◆ SOURCE DOCUMENT
Michael Joshua Oliverius (born October 10, 1981) is an American former child actor better known by his stage name Michael Oliver.

Oliver is best known for his role as "Junior" in the first two Problem Child movies. He also played Sam Dalton In Dillinger and Capone in 1995.

Early life and career
Born in Los Angeles, California, Oliver's career started at the age of 2. His first job was as a model in a Sears catalog. At age 6, he appeared in a Chevron commercial where he wore glasses and had his voice dubbed over. After seeing Oliver in the Chevron commercial, a casting agent for the film Problem Child tracked Oliver down and cast him in the role days later.

When Problem Child was released in 1990, Oliver's appearance reminded people of a young Ron Howard as "Opie Taylor" in the Andy Griffith Show. It became a "surprise hit," spawned two sequels and an animated series. Problem Child 2 followed in 1991; however, the script was considered not in par with the original and repeatedly resorted to adult language, thus limiting the film's overall appeal.

◆ TASK SET
1. Reproduce part of the Michael Oliver biography word for word, starting at the words "Early life and" and stopping after "film's overall appeal.".
2. In the Michael Oliver biography, what was his first job?
Rely only on the Michael Oliver biography above.

◆ SUPPLIED DATA
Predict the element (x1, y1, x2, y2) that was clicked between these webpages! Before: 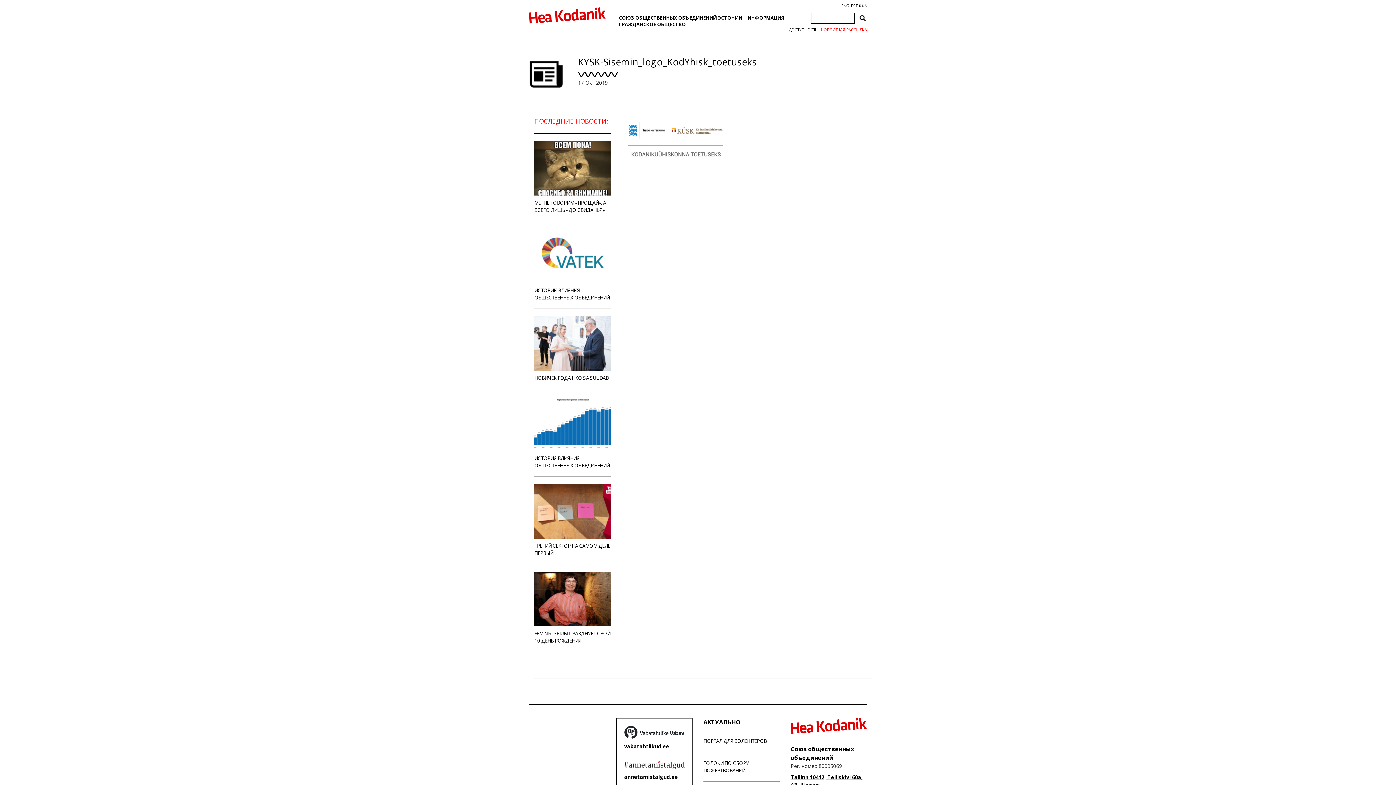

◆ CORRECT ANSWERS
1.
Early life and career
Born in Los Angeles, California, Oliver's career started at the age of 2. His first job was as a model in a Sears catalog. At age 6, he appeared in a Chevron commercial where he wore glasses and had his voice dubbed over. After seeing Oliver in the Chevron commercial, a casting agent for the film Problem Child tracked Oliver down and cast him in the role days later.

When Problem Child was released in 1990, Oliver's appearance reminded people of a young Ron Howard as "Opie Taylor" in the Andy Griffith Show. It became a "surprise hit," spawned two sequels and an animated series. Problem Child 2 followed in 1991; however, the script was considered not in par with the original and repeatedly resorted to adult language, thus limiting the film's overall appeal.

2. Modeling in a Sears catalog.